Added to this is institutional weakness. And while Panama, the Dominican Republic, Bulgaria, and Poland attract foreign direct investment above 6% of GDP, we barely reach 1.6%.¹⁰ Some believe that it is the wealthy who are most interested in preventing foreign capital from arriving, but in reality, the problem affects everyone. More capital means more jobs, better salaries, more opportunities, more dreams, and better realities. The one who creates the conditions to attract investors and capital is the government, and in this century, only the government of Óscar Berger achieved foreign direct investment above 2% of GDP on average during its term, thanks to the confidence inspired by its plural cabinet. The other administration that surpassed that 2% threshold was Otto Pérez’s, but at the cost of undermining institutions: with honorable exceptions, corruption became a requirement for governing, a sin that remains with us to this day.

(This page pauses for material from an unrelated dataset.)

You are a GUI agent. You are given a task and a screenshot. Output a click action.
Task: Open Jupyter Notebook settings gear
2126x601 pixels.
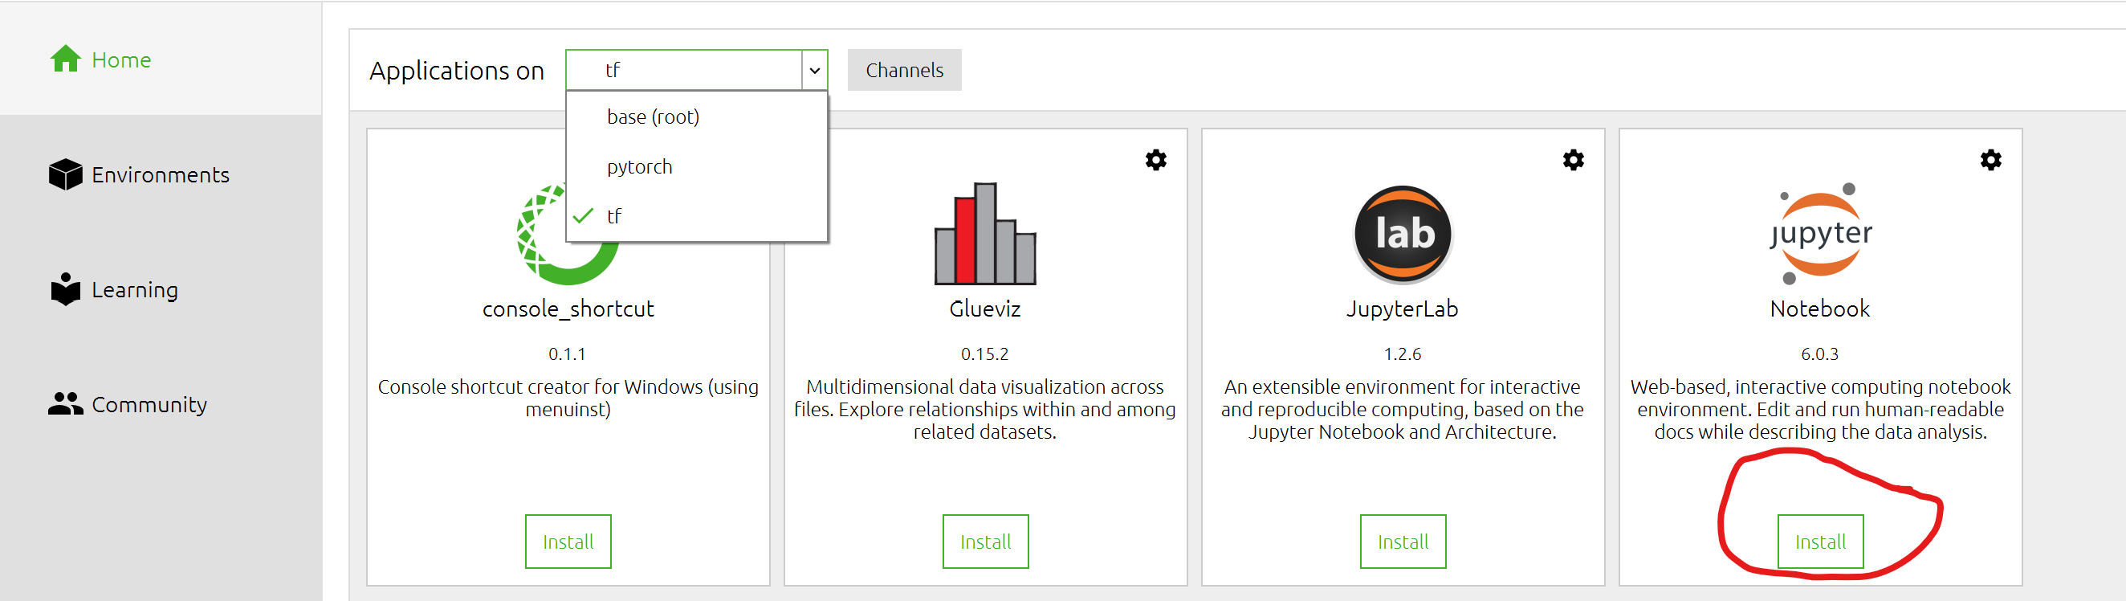pos(1991,159)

This is not an academic issue. It is the bread missing from the table, the factory that was never able to open, the young man who migrates because he cannot find opportunities after searching for so long. It is the price of having turned noncompliance into a policy of State and of allowing corruption to determine decrees, policies, and sectarian interests.
The critic says that honoring contracts is plutocracy. I maintain that it is republic. Republic, as conceptualized by Aristotle and Cicero, integrating all powers but with checks and balances. Plutocracy or oligarchy, just like popular democracy and tyranny, are forms of government that do not unite but divide. And what we need in Guatemala is unity, not more division. We need to find meaning and a project in living together, with a government team capable of representing the common interest of the Guatemalan people.
Guatemala will not be respected in the world as long as its rulers reserve for themselves the right to break their word. But if we recover the elementary virtue of honoring what is promised, we will be able to tear down the invisible wall that condemns us to backwardness. I want my grandchildren to inherit a country worthy of their trust. That is my motivation.